> _Task requirements_:
Give back only one number: how many lines in the data below contain the word "menu".

> _Pixel coordinate grounding data_:
___
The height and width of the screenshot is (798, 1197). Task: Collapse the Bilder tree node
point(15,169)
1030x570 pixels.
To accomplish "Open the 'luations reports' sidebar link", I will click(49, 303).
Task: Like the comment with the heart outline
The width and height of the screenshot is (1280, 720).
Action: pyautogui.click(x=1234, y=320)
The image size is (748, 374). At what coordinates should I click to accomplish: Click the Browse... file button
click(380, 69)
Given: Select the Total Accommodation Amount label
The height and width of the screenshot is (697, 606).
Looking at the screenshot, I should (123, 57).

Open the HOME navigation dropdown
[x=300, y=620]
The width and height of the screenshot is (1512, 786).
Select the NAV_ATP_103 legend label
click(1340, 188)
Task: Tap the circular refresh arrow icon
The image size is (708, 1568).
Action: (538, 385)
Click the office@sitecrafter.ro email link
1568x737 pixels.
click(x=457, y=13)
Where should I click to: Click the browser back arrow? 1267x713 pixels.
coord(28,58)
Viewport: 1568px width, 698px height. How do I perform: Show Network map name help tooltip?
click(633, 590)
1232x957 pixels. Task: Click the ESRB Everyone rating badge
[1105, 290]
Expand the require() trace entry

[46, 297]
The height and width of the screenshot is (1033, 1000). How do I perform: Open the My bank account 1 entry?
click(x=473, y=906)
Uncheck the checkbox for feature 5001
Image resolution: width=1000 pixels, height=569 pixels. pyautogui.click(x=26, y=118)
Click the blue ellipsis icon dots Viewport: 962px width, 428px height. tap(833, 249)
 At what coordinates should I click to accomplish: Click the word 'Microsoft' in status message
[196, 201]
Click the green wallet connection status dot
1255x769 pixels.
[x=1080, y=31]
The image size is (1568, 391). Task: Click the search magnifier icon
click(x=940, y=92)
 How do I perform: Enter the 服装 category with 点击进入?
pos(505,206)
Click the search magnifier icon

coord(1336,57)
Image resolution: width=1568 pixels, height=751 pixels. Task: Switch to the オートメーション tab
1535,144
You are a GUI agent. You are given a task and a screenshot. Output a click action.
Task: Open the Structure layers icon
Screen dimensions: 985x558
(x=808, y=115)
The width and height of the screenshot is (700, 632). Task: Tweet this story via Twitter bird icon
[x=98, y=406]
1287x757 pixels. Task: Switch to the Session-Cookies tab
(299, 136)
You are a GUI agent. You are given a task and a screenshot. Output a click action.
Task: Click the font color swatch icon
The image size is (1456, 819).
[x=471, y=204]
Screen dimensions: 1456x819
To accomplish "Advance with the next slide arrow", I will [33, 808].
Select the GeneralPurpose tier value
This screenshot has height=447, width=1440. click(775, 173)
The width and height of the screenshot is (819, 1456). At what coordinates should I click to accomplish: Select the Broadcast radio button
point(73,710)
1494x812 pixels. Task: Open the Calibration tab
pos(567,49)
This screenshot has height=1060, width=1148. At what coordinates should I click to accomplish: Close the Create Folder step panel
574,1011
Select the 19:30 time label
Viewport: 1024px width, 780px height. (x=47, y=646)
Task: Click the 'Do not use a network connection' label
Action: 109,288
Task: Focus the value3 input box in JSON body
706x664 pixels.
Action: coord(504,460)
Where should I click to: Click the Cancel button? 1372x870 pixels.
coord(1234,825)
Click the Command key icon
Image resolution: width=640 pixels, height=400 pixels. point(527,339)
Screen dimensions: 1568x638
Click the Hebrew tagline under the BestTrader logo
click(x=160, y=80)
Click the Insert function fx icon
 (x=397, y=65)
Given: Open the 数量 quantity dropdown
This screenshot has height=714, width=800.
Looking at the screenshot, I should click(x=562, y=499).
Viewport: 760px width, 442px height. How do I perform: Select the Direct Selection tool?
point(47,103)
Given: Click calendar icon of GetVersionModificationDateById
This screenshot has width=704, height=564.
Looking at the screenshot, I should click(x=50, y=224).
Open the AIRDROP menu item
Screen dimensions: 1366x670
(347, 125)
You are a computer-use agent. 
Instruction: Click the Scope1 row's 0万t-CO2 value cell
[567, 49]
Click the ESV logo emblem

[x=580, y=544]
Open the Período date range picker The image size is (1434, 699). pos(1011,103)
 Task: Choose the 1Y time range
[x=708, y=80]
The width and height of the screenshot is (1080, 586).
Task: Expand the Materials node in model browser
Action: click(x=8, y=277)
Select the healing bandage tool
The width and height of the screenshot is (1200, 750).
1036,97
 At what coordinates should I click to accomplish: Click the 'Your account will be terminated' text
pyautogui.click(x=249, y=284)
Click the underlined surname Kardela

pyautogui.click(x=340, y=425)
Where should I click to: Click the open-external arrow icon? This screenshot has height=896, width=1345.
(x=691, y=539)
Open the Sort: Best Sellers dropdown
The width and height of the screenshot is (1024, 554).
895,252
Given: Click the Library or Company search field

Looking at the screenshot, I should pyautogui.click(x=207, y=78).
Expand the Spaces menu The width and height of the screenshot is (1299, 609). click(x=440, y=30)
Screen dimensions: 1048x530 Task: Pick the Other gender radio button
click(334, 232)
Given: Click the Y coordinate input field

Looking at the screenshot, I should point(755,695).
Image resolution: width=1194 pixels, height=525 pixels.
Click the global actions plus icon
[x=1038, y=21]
___
> _Exercise solution_:
2